Your tasks:
**1.** In the text on treating problem barking in dogs, what is yelling at a dog that barks from anxiety likely to do?
**2.** Reproduce the dog-barking text word for word between "- Ensure that your response" and "in a yard).", inclusive.
**3.** Carry on the text about treating problem barking in dogs from the point where it ends.

-- Excerpted text follows --

Any behavioral treatment program for dogs must be based on the type of problem, your household’s needs and schedules, the immediacy of the situation, and the type and level of control that you require. A good behavioral history is important for determining the cause of the problem behavior, the motivation, and the reinforcing stimuli for the barking behavior.
Treatment plans need to meet some of the following conditions:
- Ensure that your dog is not being rewarded inadvertently. Some owners, in an attempt to calm their dogs, will actually encourage the barking by giving attention, play, food, or affection while the dog is barking.
- Ensure that your response is not aggravating the problem. For example, yelling at a dog that is barking because of anxiety or because it is protecting its territory (home and grounds) is only likely to increase the dog’s anxiety.
Limit Motivation for Dog Barking
Sometimes the home environment can be modified so that the dog is sheltered from the stimuli (sounds and sights) that cause barking. Exposure might be minimized by confining the dog to a crate (if the dog has been crate trained this will be easier to implement), or confined to a room away from highly trafficked areas like doors and windows. Windows might be covered so that the dog cannot see outside, and privacy fencing may be an option for dogs that are allowed time outdoors (such as in a yard).

-- Excerpted text concluded --
-- Information provided follows --

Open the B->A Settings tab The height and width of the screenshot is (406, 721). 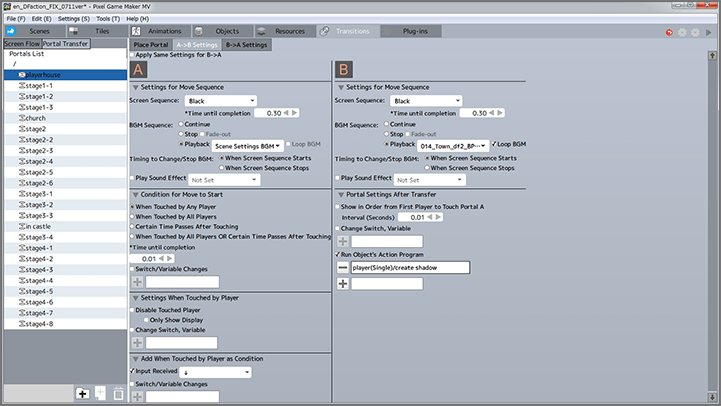pos(246,44)
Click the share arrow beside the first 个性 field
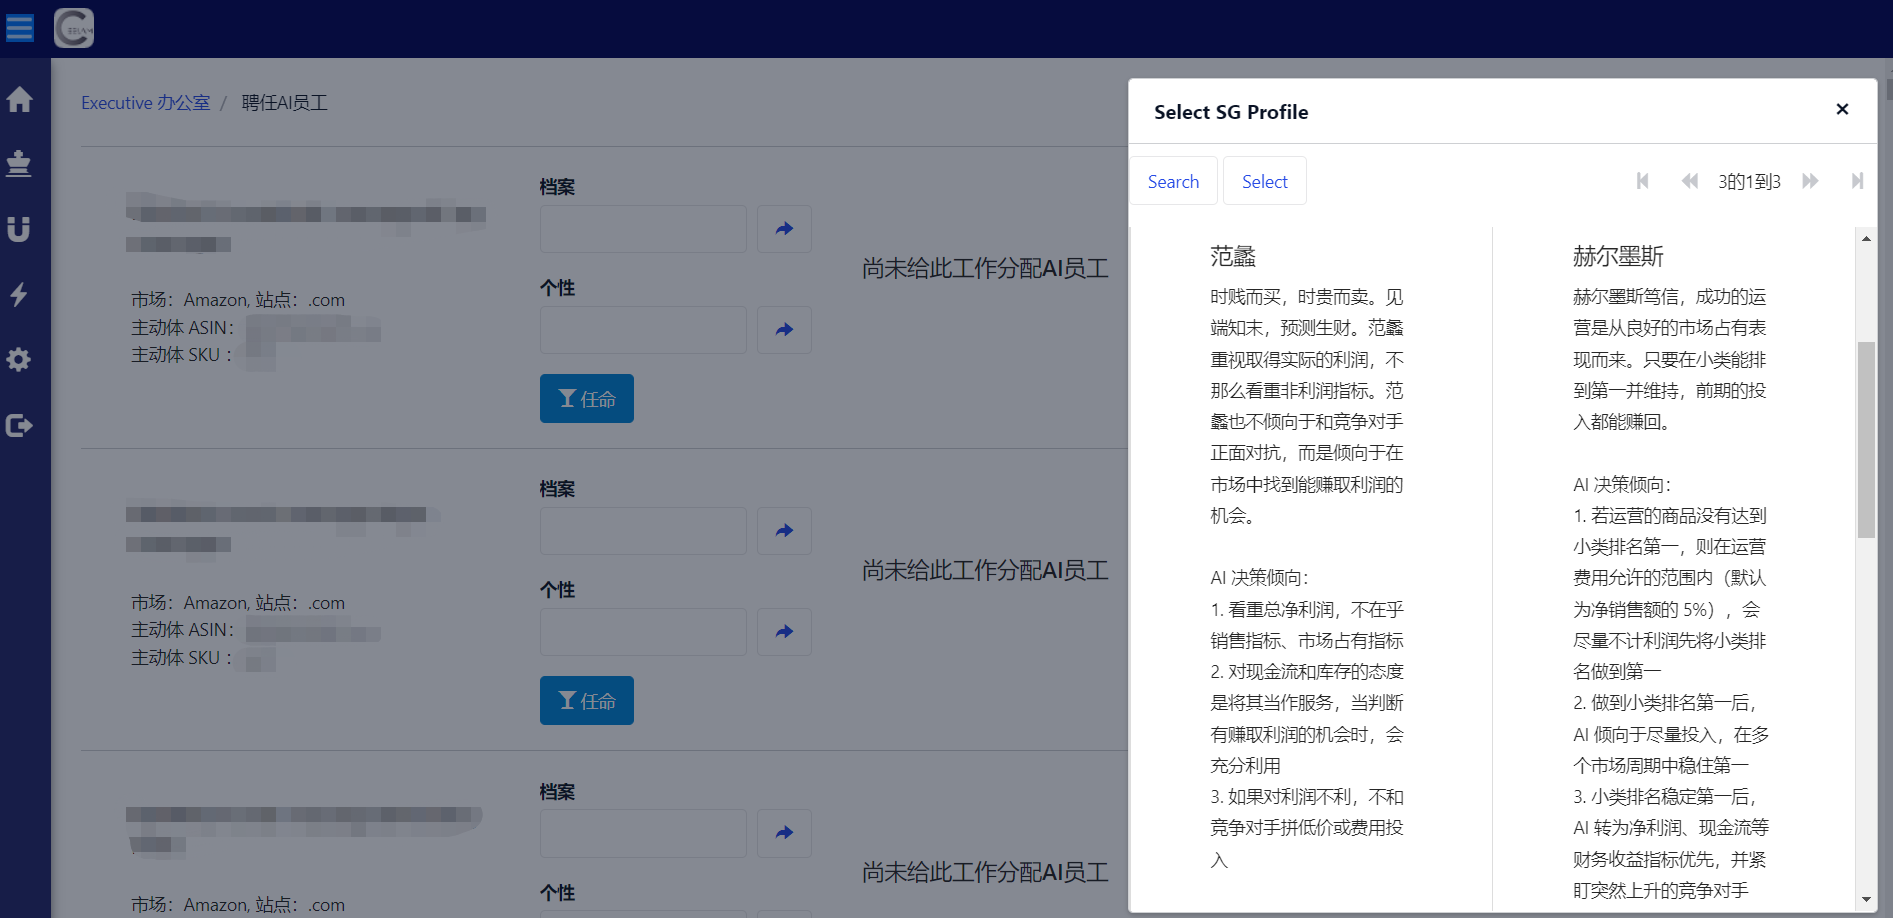The height and width of the screenshot is (918, 1893). click(784, 330)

-- Information provided concluded --

Answers:
**1.** It is only likely to increase the dog's anxiety.

**2.**
- Ensure that your response is not aggravating the problem. For example, yelling at a dog that is barking because of anxiety or because it is protecting its territory (home and grounds) is only likely to increase the dog’s anxiety.
Limit Motivation for Dog Barking
Sometimes the home environment can be modified so that the dog is sheltered from the stimuli (sounds and sights) that cause barking. Exposure might be minimized by confining the dog to a crate (if the dog has been crate trained this will be easier to implement), or confined to a room away from highly trafficked areas like doors and windows. Windows might be covered so that the dog cannot see outside, and privacy fencing may be an option for dogs that are allowed time outdoors (such as in a yard).

**3.**
Dogs that bark when left alone outdoors may need to be kept indoors except when the owner is able to supervise. Trigger sounds, such as doorbells or telephones, that have become a part of the dog’s ingrained reaction should be changed or altered so that they are not provoking a response.
Using Rewards for Dog Training
Until an effective reward based training program is begun, it is very unlikely that the dog will learn to quiet down on command. Begin by increasing exercise and play, along with crate and confinement training. Halter training and obedience classes may also need to be implemented before bark control training can begin, particularly if your dog is well past puppy age and has become a habitual barker.
Once you have sufficient control and the dog responds to obedience commands and handling, it should be relatively simple to train your dog to stop barking on command. Treatment plans include rewards and praise, distraction, halter and leash training, and in some cases, prescription drug treatment.
Regardless of the plan, rewards, usually in the form of a treat, should be given immediately after the barking stops, so that the dog begins to associate quiet behavior with rewards and praise. As the treat is being given, use the command word you have chosen for “quiet.” The command word may even be “quiet,” but mainly, keep the word simple and use it consistently. It is important for the dog to associate SILENCE with the command being used.
Over time, the plan should be shaped so that the dog is required to stay quiet for progressively longer times before the reward and praise are given. Your final goal is to train your dog to quiet down without receiving a treat, though you will always give praise. Getting to that point may take some time.
Breaking the Dog’s Motivation to Bark at Stimuli
Once you have sufficient control by using the quiet command and reward plan - the dog is consistently obeying the command – the next step is to begin a re-training program by placing the dog in the presence of the motivating stimuli (people, other dogs, sounds) that lead to barking.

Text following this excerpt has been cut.